» **PROBLEM TO WORK ON**: The answer should hold only the lines from the one that contains "Open the Date of birth field" through the last line of the material, repeated exactly, without pictures.

» **DATASET CONTENT**:
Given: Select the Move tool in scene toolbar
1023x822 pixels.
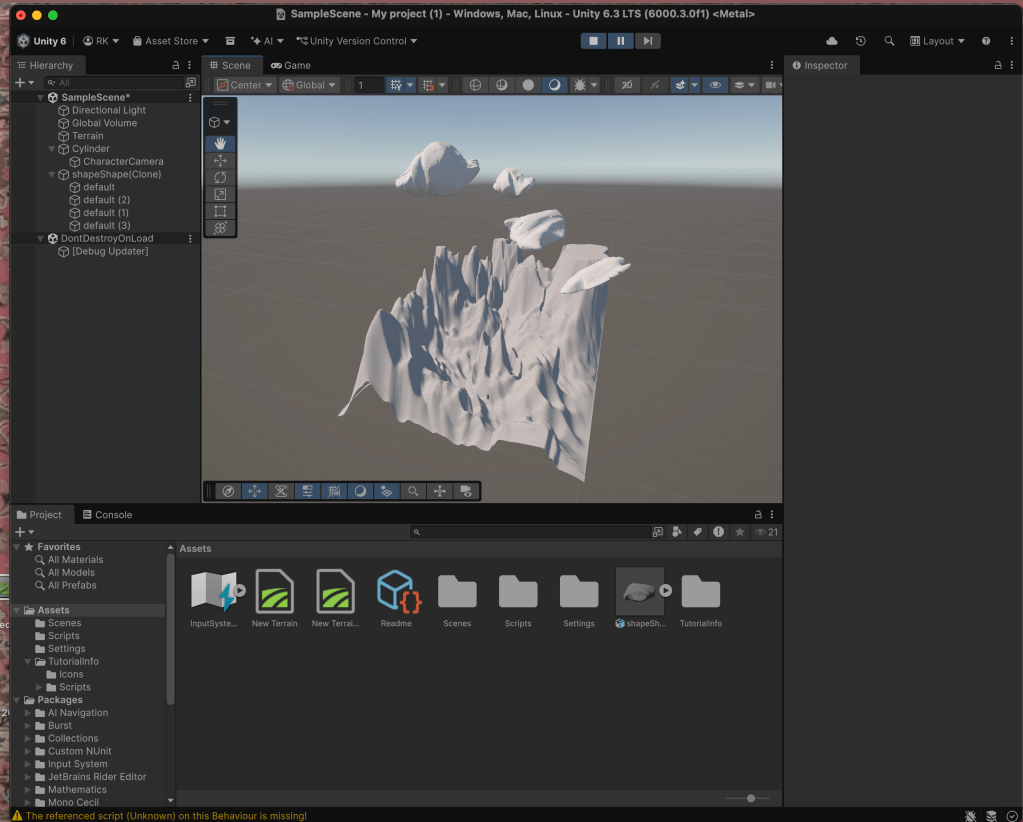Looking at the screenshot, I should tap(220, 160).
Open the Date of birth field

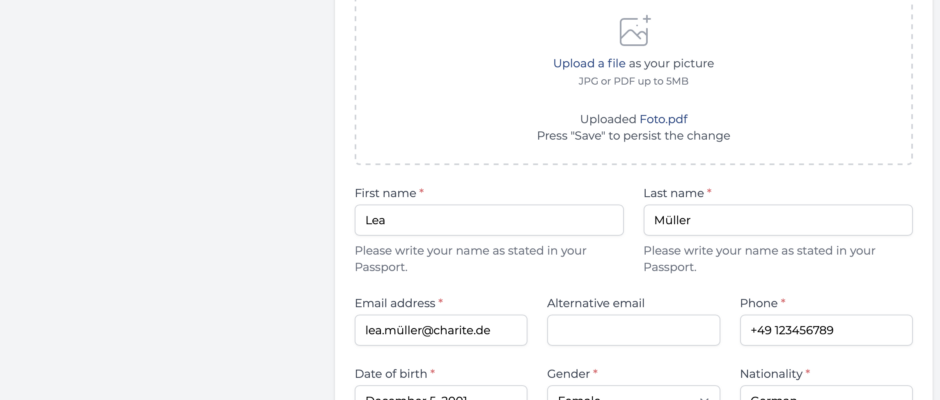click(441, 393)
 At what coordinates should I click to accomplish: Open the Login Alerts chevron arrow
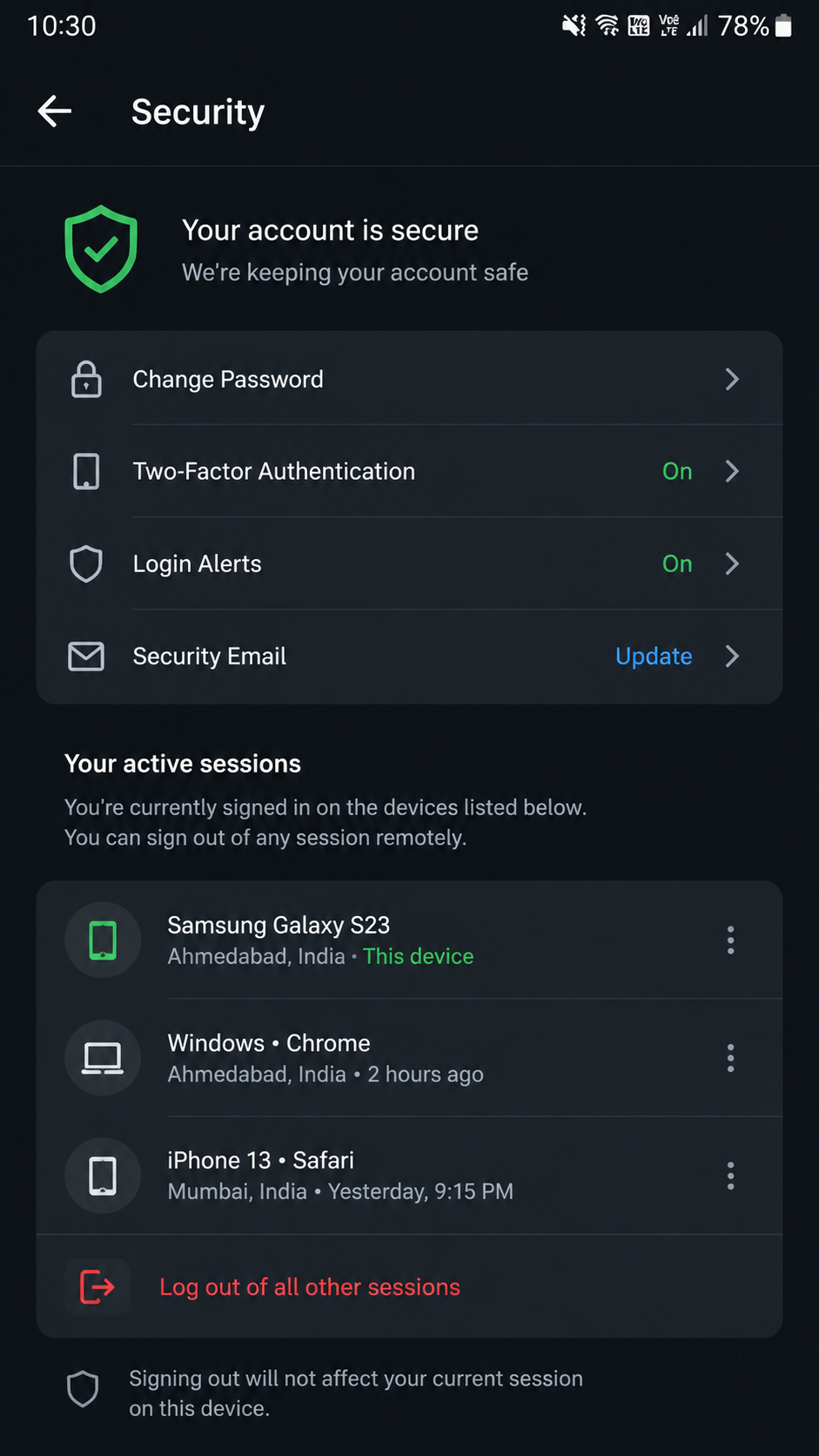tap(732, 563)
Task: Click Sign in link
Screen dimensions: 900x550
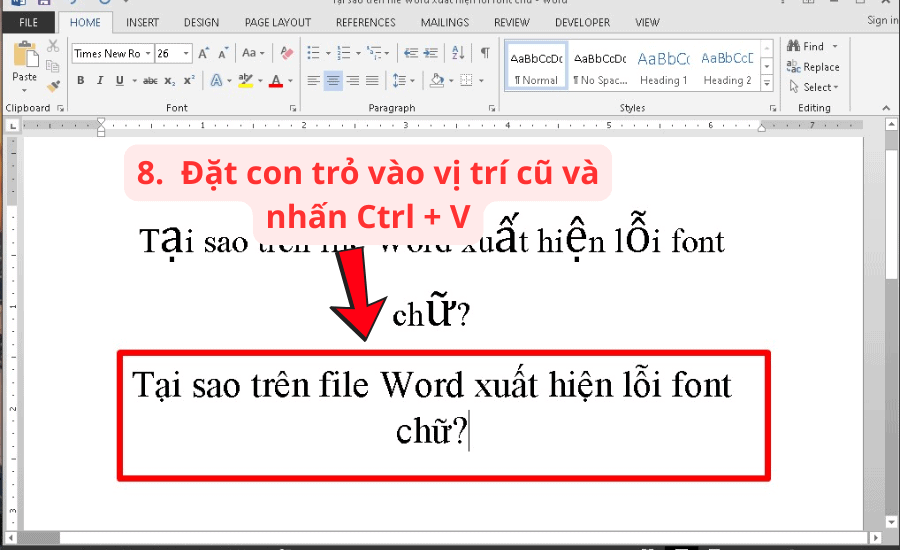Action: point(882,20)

» **SOLUTION BELOW**:
Open the Date of birth field

click(441, 393)
 At what coordinates should I click to accomplish: Open the Login Alerts chevron arrow
tap(732, 563)
Task: Click Sign in link
Screen dimensions: 900x550
Action: point(882,20)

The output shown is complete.